══ Texte fourni

RÉCIT : Théo, une chute lors d’un chantier en talus

Jeudi 5 décembre 2024, il y a près d’un an, au 7 rue de Verdun il est 9 heures le procès va commencer. Nous sommes deux de l’association à être présents en plus des proches de notre collègue cordiste qui a chuté lourdement en 2021. On est venu à Valence pour le soutenir, l’accompagner dans la salle du procès et suivre les débats. Il est 9h05, les dossiers s’enchaînent au pôle social. 

Certains dossiers ne seront pas plaidés, celui de notre collègue si. Ce sera le deuxième. On attend une heure dans la salle de l’audience à écouter la première affaire. Une fois les premiers avocat·es partis, c’est à notre tour. Théo est présent avec son avocat Me Stéphane Teyssier. Il y a aussi les avocat·es de la défense : l’agence d’intérim Menco et l’entreprise de travaux sur cordes Altitude Construction qui sont appelées à comparaître ce jour-là pour s’expliquer sur leur supposée faute inexcusable ayant contribué à l’accident.

════
══ Items

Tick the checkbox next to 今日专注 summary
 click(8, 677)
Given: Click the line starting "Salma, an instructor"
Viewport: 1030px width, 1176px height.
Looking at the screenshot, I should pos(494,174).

════

Objectif:
D'après le récit de la chute de Théo, expliquez en une à trois phrases pourquoi l'agence d'intérim Menco et l'entreprise Altitude Construction sont appelées à comparaître ce jour-là.

Réponse finale:
L'agence d'intérim Menco et l'entreprise de travaux sur cordes Altitude Construction sont appelées à comparaître pour s'expliquer sur leur supposée faute inexcusable. Cette faute aurait contribué à l'accident de Théo.